3.Broadening Scope: Scope is closely related to adjacency expansion, but instead of just buying a related business, you undertake serial acquisitions that substitute for a new-business-development or technology R&D function. This serial/scope acquisition model has been successfully applied to a number of industries such as computer software (e.g. Computer Associates); financial services (e.g. GE Capital); Internet hardware (e.g. Cisco) and chip manufacturing (e.g. Intel). For these firms, major, ongoing investment to scan for new product concepts or technologies is a structural part of their growth strategy. For most of these firms, organic development would be too expensive, too slow and/or dilute focus on their existing businesses.
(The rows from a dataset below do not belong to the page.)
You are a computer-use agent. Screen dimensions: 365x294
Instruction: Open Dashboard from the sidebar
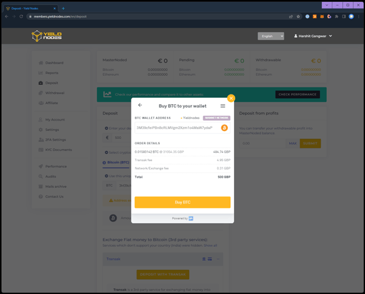54,62
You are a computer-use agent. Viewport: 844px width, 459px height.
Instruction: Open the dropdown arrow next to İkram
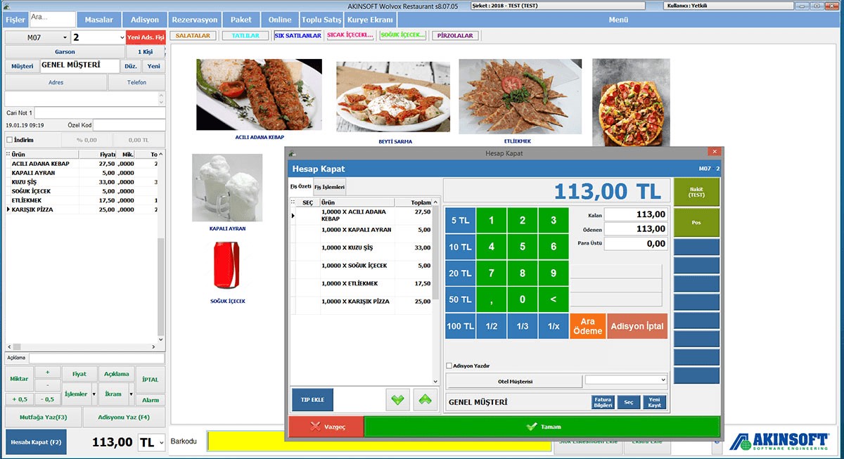click(131, 394)
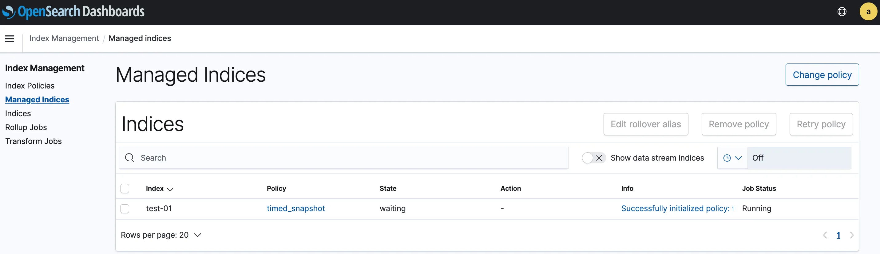Open Index Policies in sidebar
880x254 pixels.
point(30,86)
4.Redefining Business: Fourthly, M&A can be deployed strategically to redefine a business. This is the right strategic rationale when an organization's capabilities and resources grow stale very suddenly, through, for example, a major technological change. In such cases, a firm cannot quickly refresh its technology or knowledge by making internal investments and incremental adjustments. Nortel, in this situation, transformed its business model through a series of acquisitions. Since January 1998, the company has acquired 21 businesses, including Cisco competitor Bay Networks, to refocus from supplying switches for traditional voice communication networks to supplying technology for the Internet. It deployed M&A strategically to make what CEO John Roth calls Nortel's "right angle turn."
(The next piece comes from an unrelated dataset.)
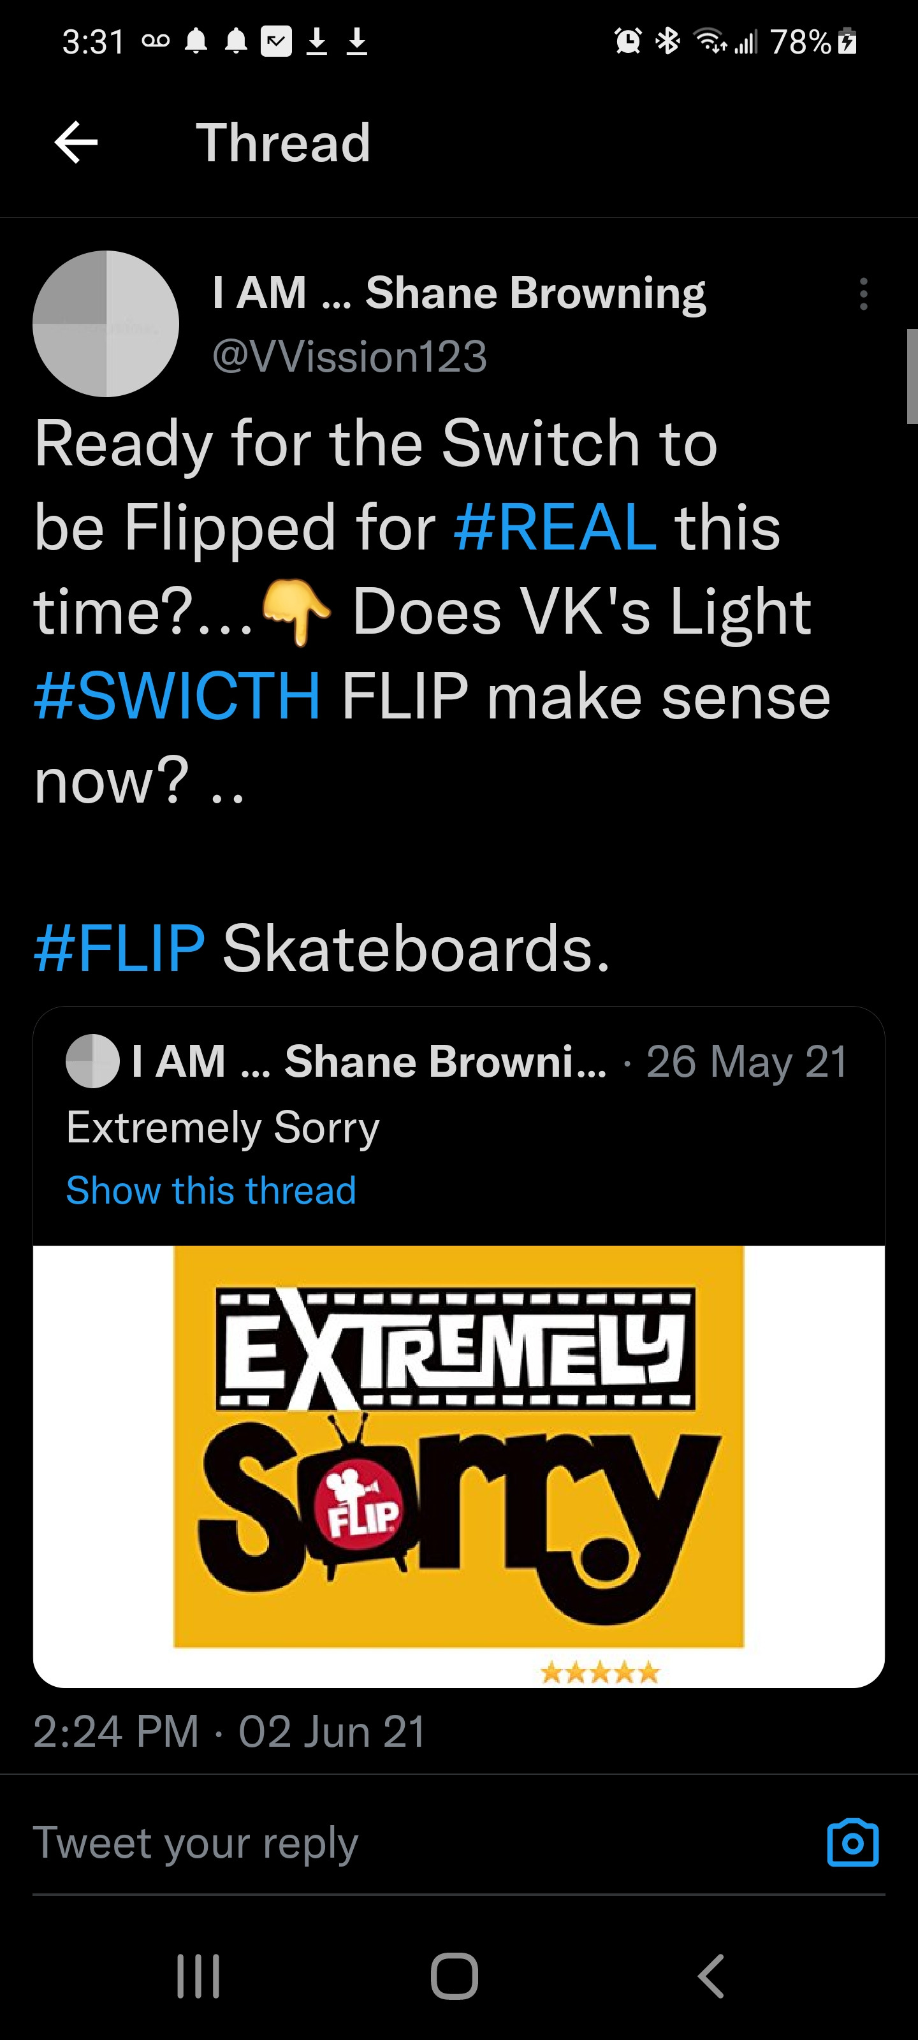The image size is (918, 2040).
Task: Tap the display name "I AM ... Shane Browning"
Action: coord(459,293)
5.Redefining Industry: Sometimes a bold, strategic acquisition can redefine an entire industry, changing the boundaries of competition and forcing business competitors to re-evaluate their business models. For example, the AOL/Time Warner merger could potentially rewrite the rules for communication and entertainment. Beyond creating new distribution channels for content, and new content for the Internet, the merger could allow the new company to choose to take profit in either content or distribution, depending on customers' preferences. No other traditional content or distribution competitors have this choice. Similarly, several analysts believe GE's acquisition of Honeywell will fundamentally alter relationships in the aircraft industry, between operators, maintenance providers, leasing companies, manufacturers, and parts suppliers. In the words of an analyst, anonymously quoted in The New York Times: "I think GE just bought Boeing, and Boeing doesn't know it yet."

Foundation for Success
A clear, strategic rationale for an acquisition is critical, but not enough to guarantee a successful deal and merger integration. The rationale helps to identify the right target and set boundaries for negotiations, but the hard work remains of bringing two companies together effectively. Nonetheless, the "why" informs the "how." The right strategic rationale will inform preparation and valuation of the merger, and the leadership and communication style to adopt and plan for the post-merger integration, including cultural integration. In short it will be your master tool for capturing the value that spurred your acquisition.